Dear Grandpa,

I’ve written you many letters in my life – thank-you letters after birthdays and Christmases, and postcards smeary with sunscreen. It’s only now you are gone that I realise the thank-you letter I should have written is this one.

I wasn’t one of those lucky kids who could pop in to their grandparents’ place for tea after school. When I was little we lived a few hours’ drive away, at the opposite end of England. And for most of my adult life I’ve lived many hours’ flight away, at the opposite end of the planet.

But really, I have been very lucky, because somehow that distance has never mattered much. Even though we’ve only ever spent high days and holidays together, they were wonderful times. You were such a strong, warm, reassuring presence in my childhood – simply accepted, without question at the time, as a natural addition to a happy childhood home, yet shaping ideas of what’s important in life that I’ve carried through to adulthood.

And now you are gone, and we’re on opposite sides of I’m not sure what, separated by a distance that cannot even be measured. In a way, I’m writing this letter too late. But it doesn’t feel that way. It feels like it’s simply the writing of it that matters.

I have many treasured snippets of memory of times we shared when I was little – and some from when I was not so little. Family walks down the leafy lane behind your house. French cricket on the lawn in sunshine when you’d come to stay in the summer holidays. Sledding down your garden in the snow at Christmas. The piano stool pulled into the table for us all to squeeze in around. The smell of those loaves of bread you used to make.

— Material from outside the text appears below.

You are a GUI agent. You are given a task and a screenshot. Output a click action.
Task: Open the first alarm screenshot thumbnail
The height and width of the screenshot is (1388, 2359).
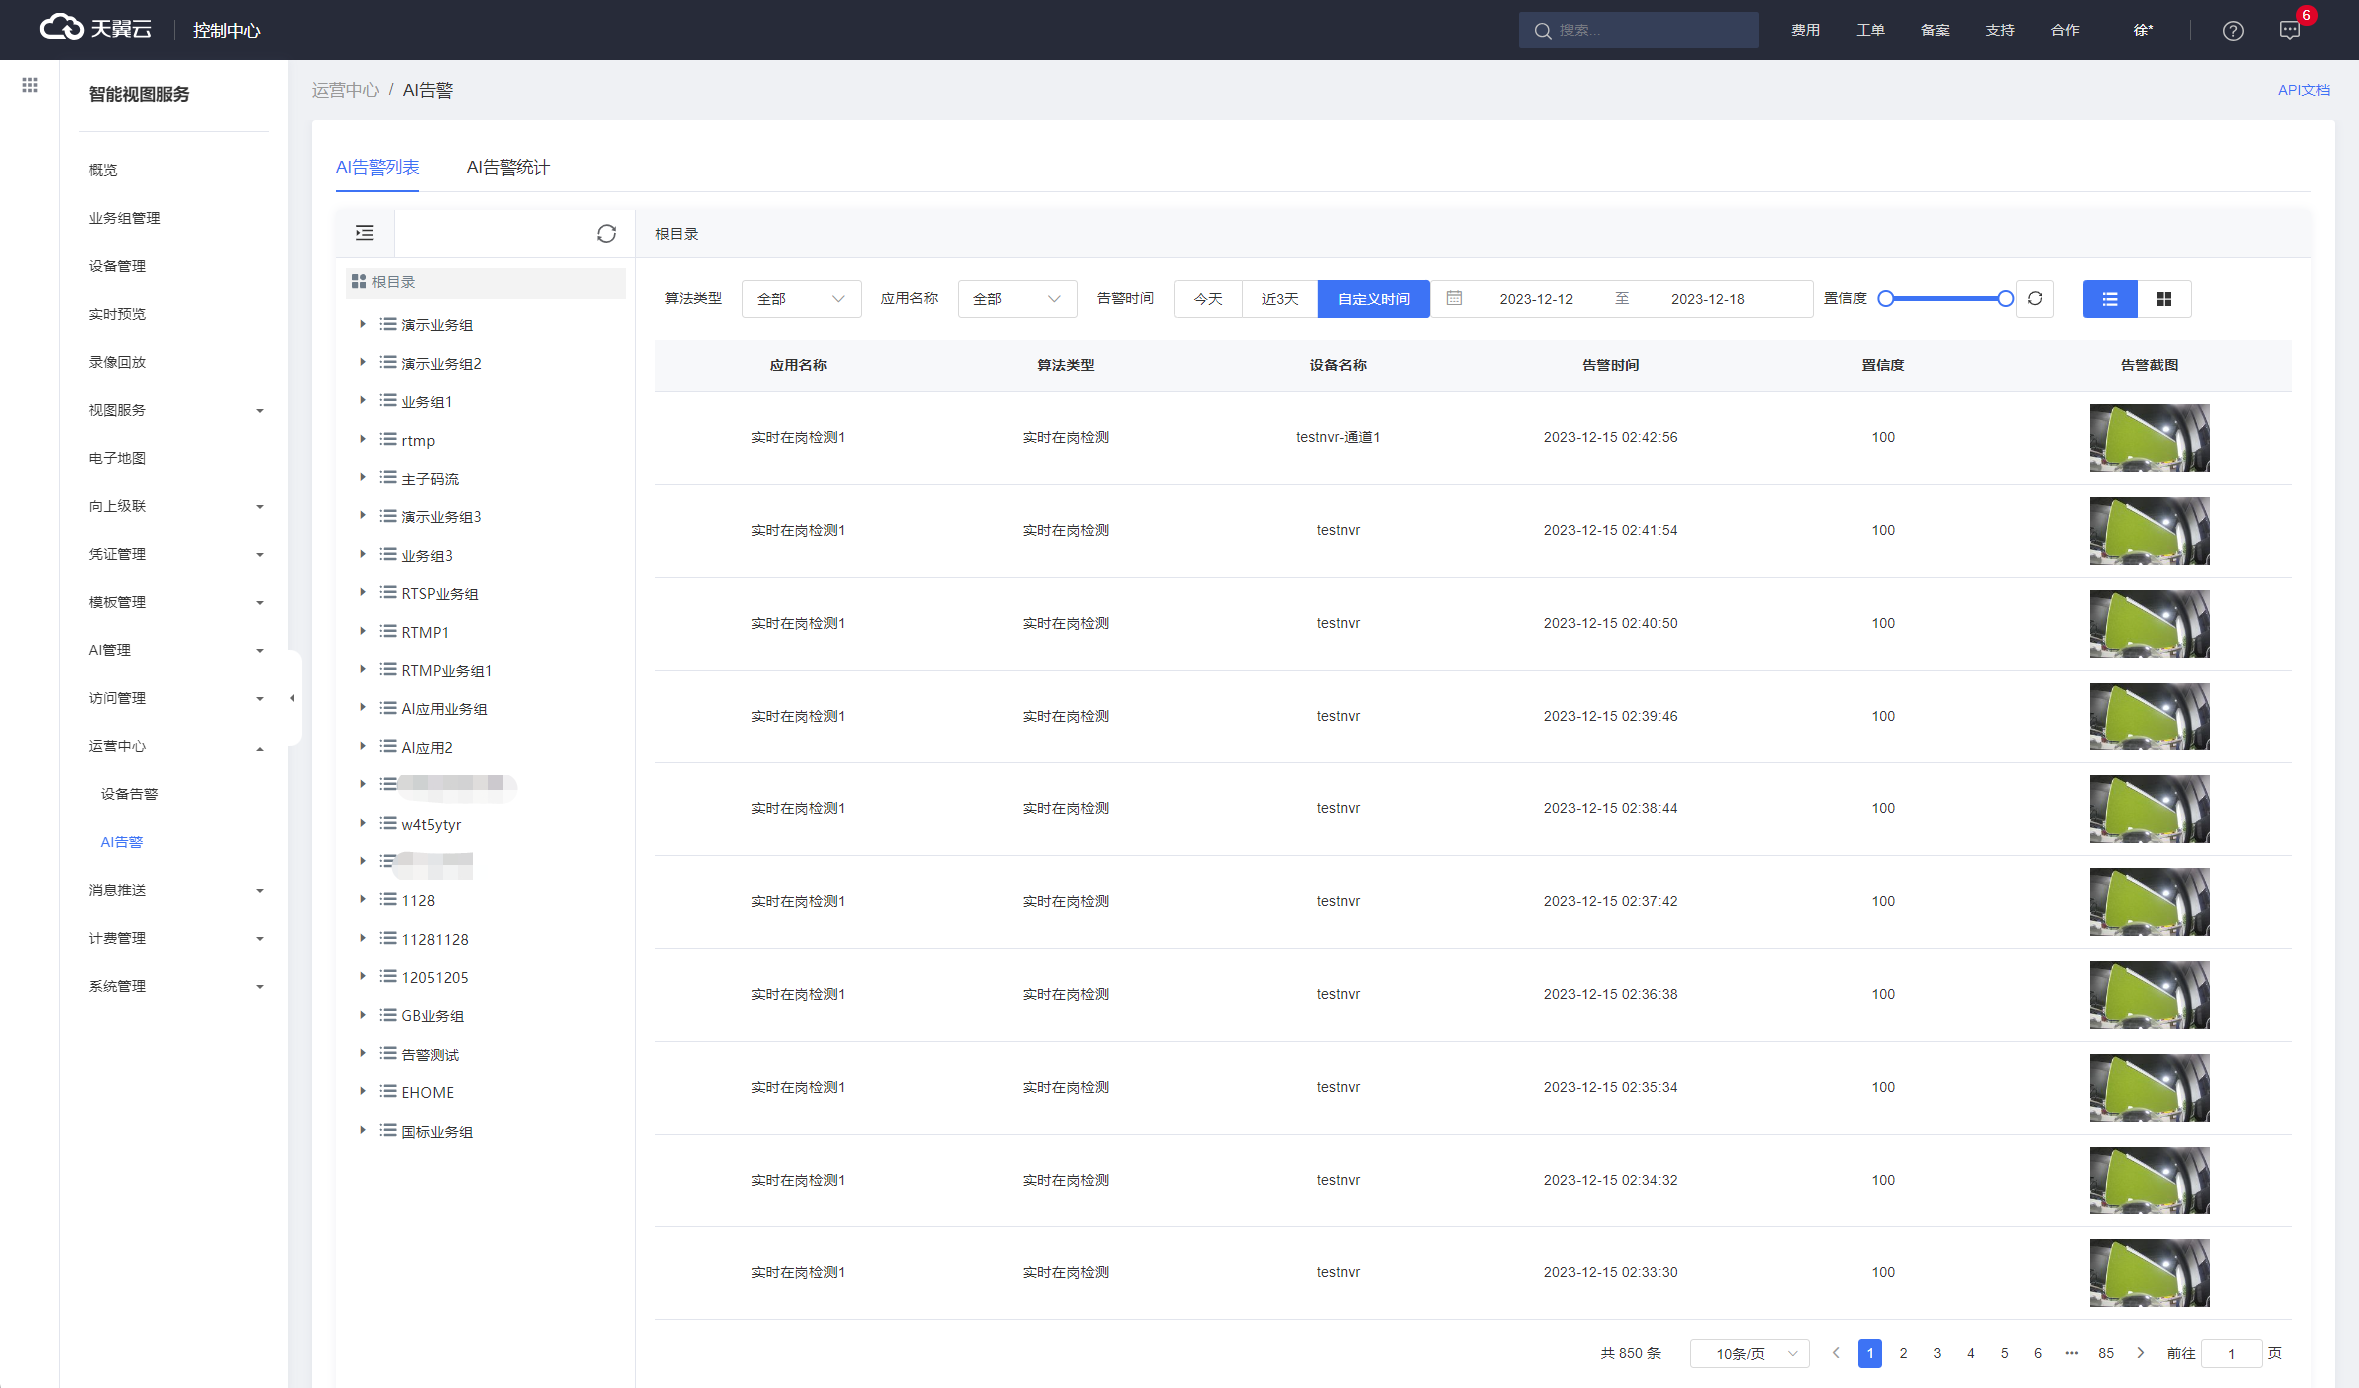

Whether by nature or by nurture, was this where my own love of the outdoors, my interest in the natural world and in science – not to mention in baking – first arose? Was squeezing onto that little shelf behind the seats of your MG sports car to traverse those twisty Yorkshire lanes where my love of driving was sparked?

Mum says that ever since I’ve been old enough to travel on my own, I have made a habit of being somewhere far flung for my birthday. But wherever I was, I always had the birthday letter you’d slip into every card to us grandkids. Reading out your letter became my favourite birthday ritual, an essential part of the day – the familiar handwriting, the familiar patterns in your news. Tales of home.

But looking back, Grandpa, you are less about specific memories, and more about a feeling – of warmth, reassurance, safety, happiness. The epitome of what family should be.

As an adult, my abiding memory will be a feeling too – the feeling of your wonderful handshake. A great firm grip, a beaming smile and the glint of your gold fillings as you’d vigorously pump my hand up and down. That handshake conveyed more clearly than any man-hug just how delighted you were to see me. And the feeling was mutual.